(Data for this exercise)

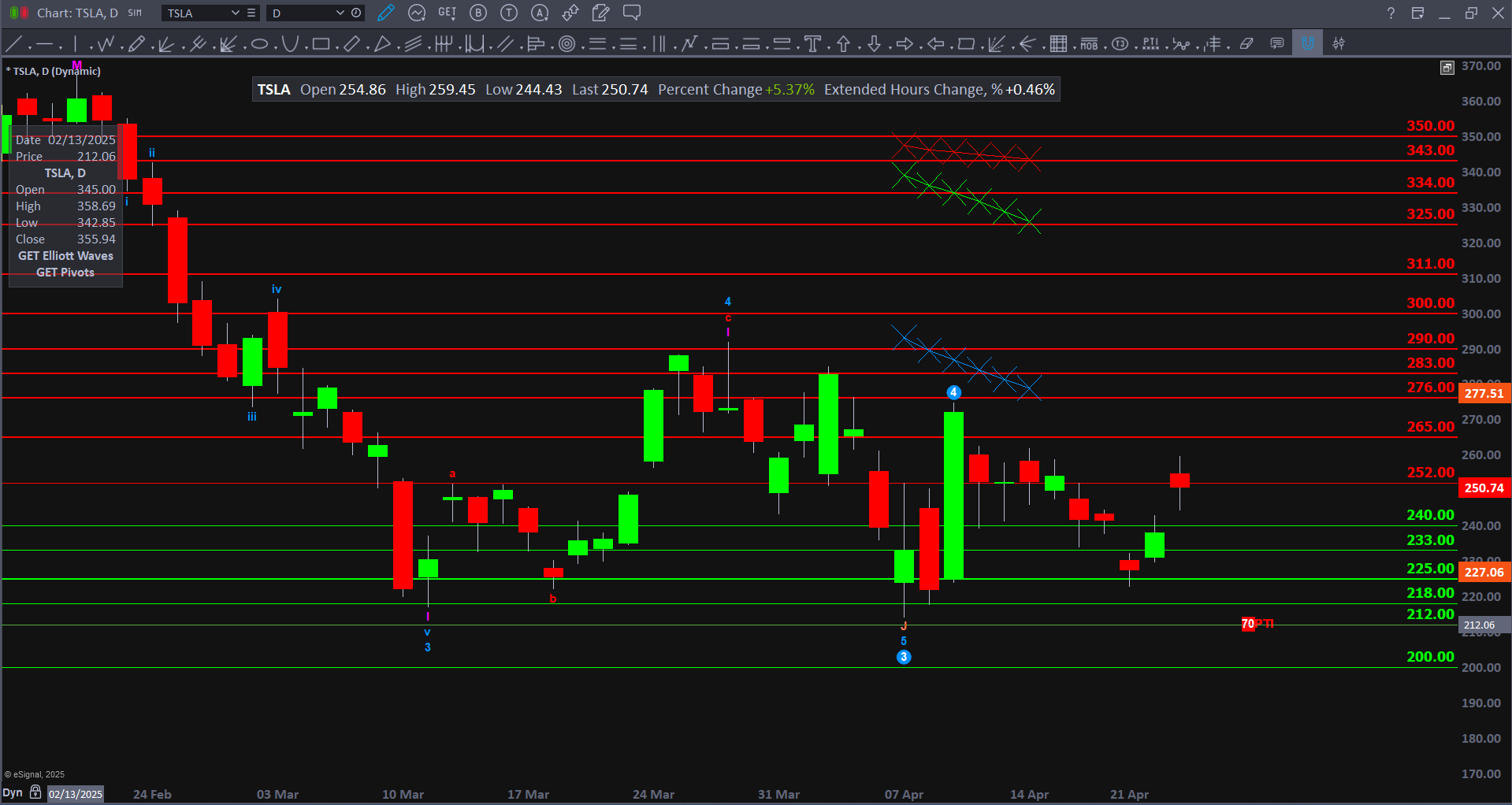1512x805 pixels.
Task: Open the TSLA symbol dropdown
Action: tap(235, 13)
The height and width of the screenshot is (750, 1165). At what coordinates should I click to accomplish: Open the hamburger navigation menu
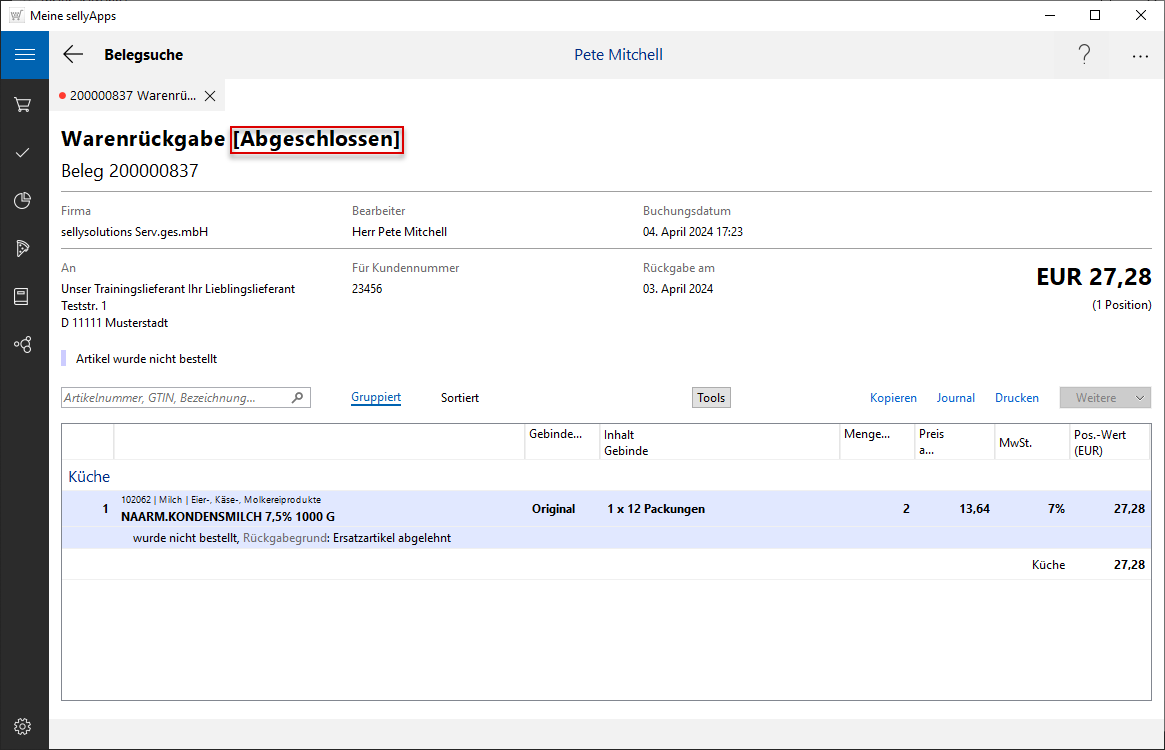[24, 55]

(End Data for this exercise)

=== Exercise goal ===
The copy should hold, exactly, the lines from the one containing "The height and" to the final line of the listing above, with both ends present and no pictures.

=== Task result ===
The height and width of the screenshot is (750, 1165). At what coordinates should I click to accomplish: Open the hamburger navigation menu
[24, 55]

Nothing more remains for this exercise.